En el intento de imaginar un relato ajeno siempre ponemos algo de nosotros mismos. Quizás al construir esa imagen mental añadamos, sin quererlo, todo aquello que hemos visto, los lugares que hemos conocido o las cosas que hemos experimentado. Es un proceso mental inevitable: hacer propias las palabras encontradas. La imaginación toma partido a través de la experiencia real.
Algo así debió pensar, quizá, Ion de Sosa cuando se lanzaba a traducir en imágenes ¿Sueñan los androides con ovejas eléctricas?, el popular relato de ciencia-ficción concebido por Philip K. Dick. Imágenes personalísimas que se hunden en los terrenos de la experimentación y el descubrimiento. El relato puede ocurrir en Los Ángeles o, a tenor de lo propuesto por el realizador, en una Benidorm que evoca igualmente, y en tono desafiante, esa megalópolis de la novela original en la que los seres humanos han extraviado su humanidad hasta el punto de que los nexus, unidades cibernéticas de aspecto similar a los hombres, parecen estar aún más vivos que sus creadores.

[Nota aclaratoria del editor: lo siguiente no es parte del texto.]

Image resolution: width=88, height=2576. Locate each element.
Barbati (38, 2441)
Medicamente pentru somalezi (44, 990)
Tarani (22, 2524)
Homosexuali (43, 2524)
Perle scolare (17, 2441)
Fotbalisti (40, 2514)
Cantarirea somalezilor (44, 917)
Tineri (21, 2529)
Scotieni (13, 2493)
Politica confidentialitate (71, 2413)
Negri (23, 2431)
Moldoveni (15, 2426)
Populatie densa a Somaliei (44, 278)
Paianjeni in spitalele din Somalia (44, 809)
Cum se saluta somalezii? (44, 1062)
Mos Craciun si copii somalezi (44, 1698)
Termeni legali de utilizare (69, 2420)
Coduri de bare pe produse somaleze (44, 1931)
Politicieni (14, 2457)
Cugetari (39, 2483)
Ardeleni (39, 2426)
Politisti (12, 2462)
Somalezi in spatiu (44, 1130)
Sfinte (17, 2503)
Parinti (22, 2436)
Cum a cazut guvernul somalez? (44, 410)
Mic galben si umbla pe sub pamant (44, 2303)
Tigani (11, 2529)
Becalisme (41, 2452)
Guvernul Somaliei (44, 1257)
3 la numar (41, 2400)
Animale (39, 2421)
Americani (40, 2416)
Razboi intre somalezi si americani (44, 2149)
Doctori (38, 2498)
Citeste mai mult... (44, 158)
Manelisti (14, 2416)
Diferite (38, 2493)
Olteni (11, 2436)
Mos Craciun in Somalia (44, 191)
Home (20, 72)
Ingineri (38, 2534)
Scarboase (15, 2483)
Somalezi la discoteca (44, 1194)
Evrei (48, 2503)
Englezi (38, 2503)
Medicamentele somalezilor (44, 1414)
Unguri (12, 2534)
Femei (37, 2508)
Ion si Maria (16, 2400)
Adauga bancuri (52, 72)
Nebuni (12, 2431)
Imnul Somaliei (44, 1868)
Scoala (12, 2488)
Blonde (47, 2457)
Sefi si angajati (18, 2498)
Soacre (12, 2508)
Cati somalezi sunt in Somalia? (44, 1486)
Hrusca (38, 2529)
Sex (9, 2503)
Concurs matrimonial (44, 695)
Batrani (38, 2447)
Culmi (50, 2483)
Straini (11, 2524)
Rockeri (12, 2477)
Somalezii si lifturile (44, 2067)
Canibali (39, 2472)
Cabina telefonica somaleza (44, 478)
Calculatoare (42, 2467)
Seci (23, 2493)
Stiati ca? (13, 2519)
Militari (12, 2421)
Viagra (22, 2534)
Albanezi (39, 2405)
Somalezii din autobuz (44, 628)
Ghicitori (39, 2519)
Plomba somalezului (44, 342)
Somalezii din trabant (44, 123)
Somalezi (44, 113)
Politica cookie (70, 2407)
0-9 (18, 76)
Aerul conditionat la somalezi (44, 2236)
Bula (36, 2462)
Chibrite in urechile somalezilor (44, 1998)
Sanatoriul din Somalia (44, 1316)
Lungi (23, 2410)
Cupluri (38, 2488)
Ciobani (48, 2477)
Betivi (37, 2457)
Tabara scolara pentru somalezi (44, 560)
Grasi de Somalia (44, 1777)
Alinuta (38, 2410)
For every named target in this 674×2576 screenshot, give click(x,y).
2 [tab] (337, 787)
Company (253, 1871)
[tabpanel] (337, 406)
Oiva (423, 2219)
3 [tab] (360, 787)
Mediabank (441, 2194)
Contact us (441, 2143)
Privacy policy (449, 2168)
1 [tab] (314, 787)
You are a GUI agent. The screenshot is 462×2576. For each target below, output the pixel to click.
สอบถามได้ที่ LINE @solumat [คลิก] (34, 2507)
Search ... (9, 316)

Y se hunden en el descubrimiento porque el autor de esta osada, irreverente y árida película construye su personal versión del material original a partir de detalles cotidianos y de elementos mínimos. Algo así como el ejercicio de descubrir que a través de gestos comunes y de conversaciones intrascendentes también puede filtrarse el espíritu de un fondo argumental que es, en realidad, el sustento que da sentido a todas las imágenes del filme. Un ejercicio en cierta manera peligroso, pues trabaja a partir de la evocación y de la sugestión directa del título que da nombre a la película, y no a partir de los propios elementos de la imagen. Un ejercicio sugestivo en lugar de una adaptación al uso, en donde va a resultar difuso situar la línea en la que terminan los límites del desafío narrativo y empieza una cierta ostentación gratuita de autoría.
Sueñan los androides encuentra su hallazgo más personal en el momento en el que construye la apariencia de los nexus bajo el comportamiento coloquial de un ciudadano español cualquiera. Sus temores y sus fobias acaban inundando la película para revelar que los miedos plasmados en la novela no están lejos de la vida contemporánea. Digamos que no se trata tanto de adaptar una novela al cine como de trasladar a la pantalla la versión que Ion de Sosa pudo construir en su cabeza mientras leía aquel libro. Una especie de juego de interpretaciones en el que, finalmente, quien termina puesto en la pantalla no es el autor de la novela, sino la vivencia personal, provocadora, intransferible y a veces impenetrable de un valiente cineasta que se ha atrevido a habitar el interior de un relato ajeno.